Problem: Could you write the entries out again, exactly as they appear?

Items from a data source:

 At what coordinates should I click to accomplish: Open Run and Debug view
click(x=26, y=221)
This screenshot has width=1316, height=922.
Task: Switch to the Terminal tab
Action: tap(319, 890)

Output for this exercise:
 At what coordinates should I click to accomplish: Open Run and Debug view
click(x=26, y=221)
This screenshot has width=1316, height=922.
Task: Switch to the Terminal tab
Action: tap(319, 890)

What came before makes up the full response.